「発達障害」という言葉、近年よく聞くようになりました。
障害についての説明は以前も産業保健新聞で取り上げられていますが、今回は職場で発達障害の疑いのある従業員への対応をどのようにすればいいか、について考えてみたいと思います。
大人の発達障害は10人に1人とも
実は、発達障害は軽度のものを含めると、大人子供にかかわらず10%ほどいると言われています。
うつ病などのメンタル不調などを併発することが多いため、心の病と混同されがちですが、発達障害は脳機能の発達が偏っているために起こるものです。
誰しも得意不得意があるように、脳の発達は個人差があります。
そして、発達障害を持つ方々も職場の配慮や周囲の協力によって、他の方々と同様に問題なく働いているケースも多いです。
発達障害の社員に対し職場ができること
10人に1人は発達障害の社員がいるという事は、皆さんの会社の中にも発達障害の可能性のある方がいるということです。

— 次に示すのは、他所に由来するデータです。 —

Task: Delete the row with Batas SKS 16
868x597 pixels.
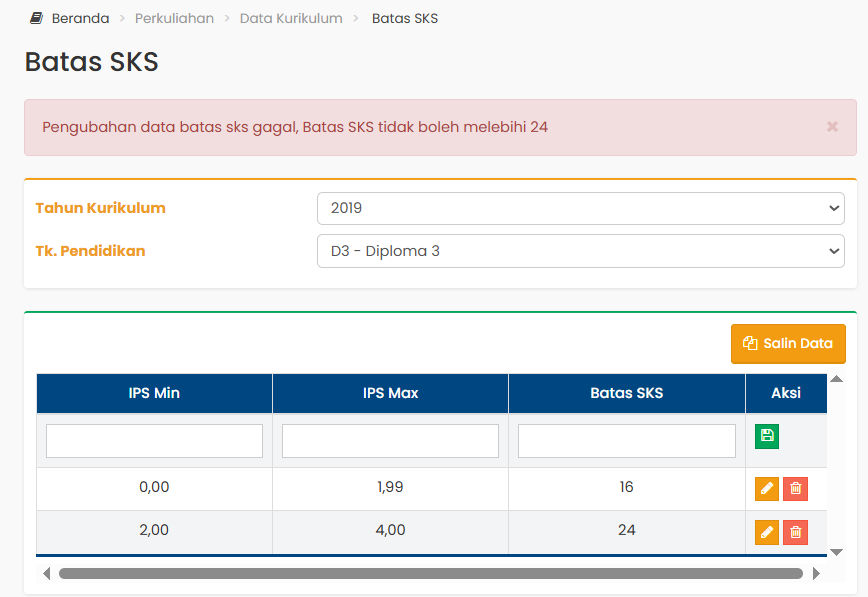Action: pos(795,489)
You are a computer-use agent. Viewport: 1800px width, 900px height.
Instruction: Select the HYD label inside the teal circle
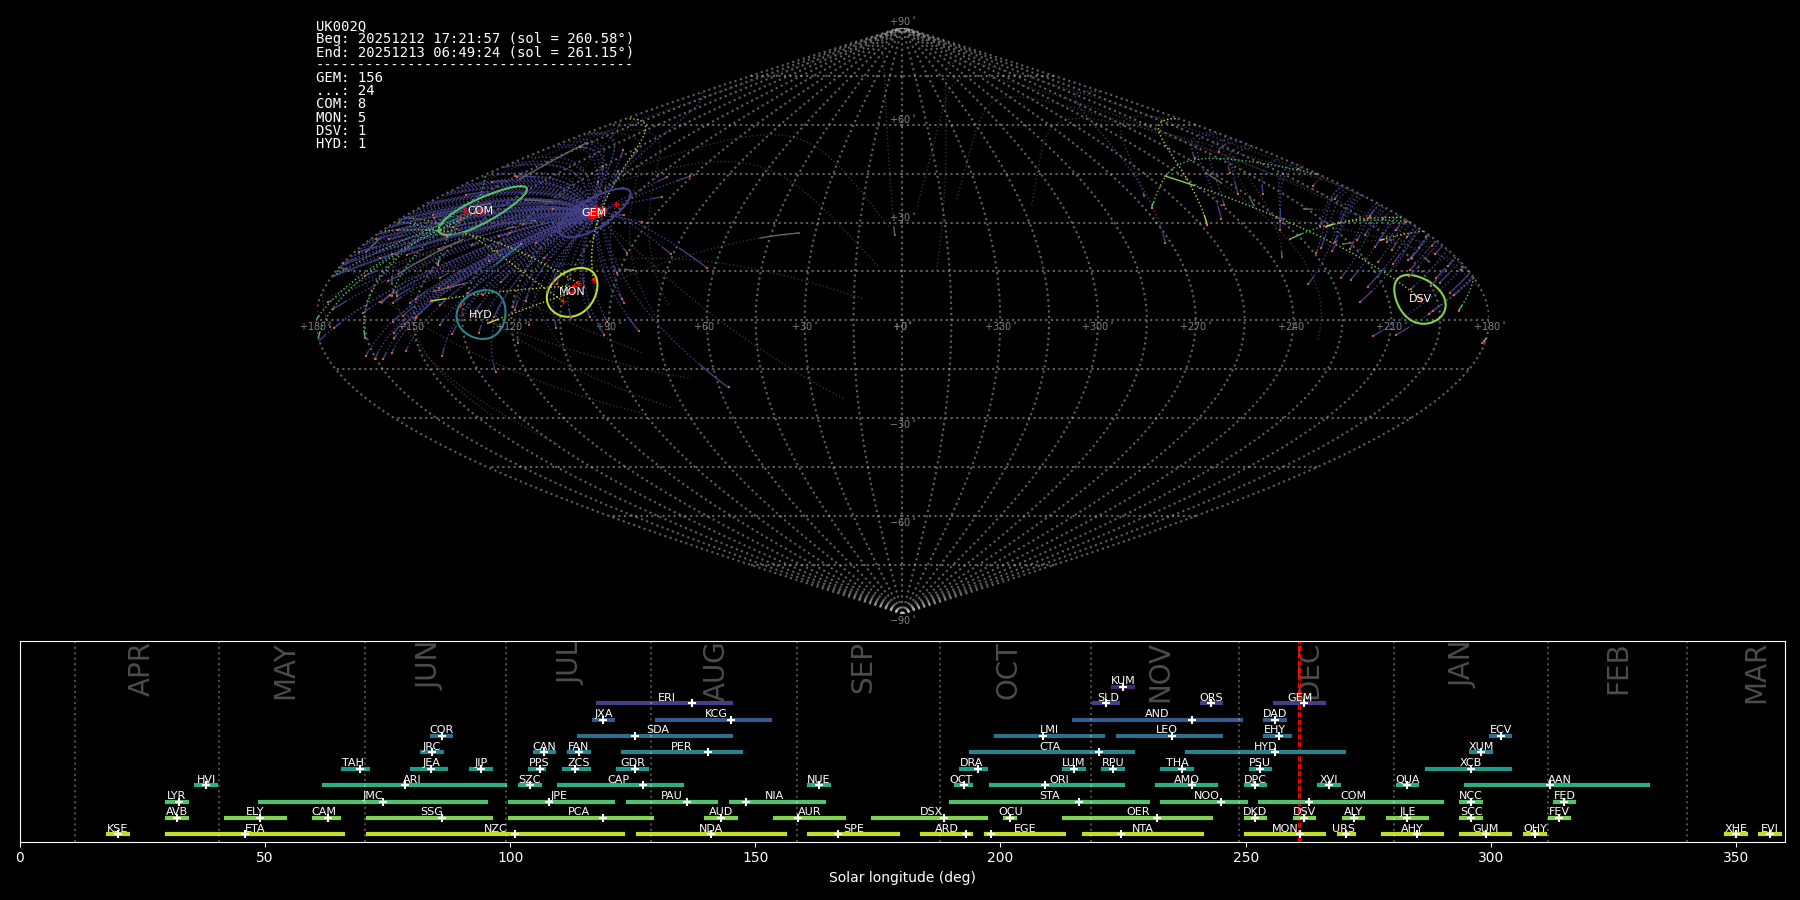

もし、同僚や社員が発達障害であると診断された場合、職場でどのような配慮をすべきかという点が多くの方が悩むところではないでしょうか。
以下に配慮事項の例を紹介します。
・ 可能であれば発達障害の特徴や社員の能力にあった仕事内容に配置転換させる
・ パニック・不安発作を起こしそうなときに一人になれるクールダウンタイムやスペースを準備する
・ パニック・不安発作を起こしそうなときに、発達障害を理解してくれる人・専門職などへのホットラインを作る
・ 仕事・作業は得意なこと、不得意なことを考慮し、職場内での役割分担を行う
・ スケジュールを机の上やノート・壁などに記載し、見える化する
・ 大きな声や非難・叱責はしない
・ 気が散りやすく、集中できないので働くオフィスは比較的視覚刺激が少ない静かな部屋にする
・ 期限が守れず先延ばし傾向があるので、期限前に声掛け、進捗確認する
ジョブコーチ制度を活用しよう
どのような配慮をすればいいか悩んだときは、ジョブコーチ制度を利用しましょう。
ジョブコーチとは発達障害に限らず、障害者が職場に適応できるよう職場に出向き、2~4ヶ月継続的に支援をしてくれる制度です。
<障害者への支援例>
・仕事に適応する(作業能率を上げる、作業のミスを減らす)ための支援
・人間関係や職場でのコミュニケーションを改善するための支援
<職場への支援例>
・障害を適切に理解し配慮するための助言
・仕事の内容や指導方法を改善するための助言・提案
<家族への支援例>
・対象障害者の職業生活を支えるための助言
発達障害は、仕事をしていく中で誰もが関わることがあるほどに、本来とても身近なものです。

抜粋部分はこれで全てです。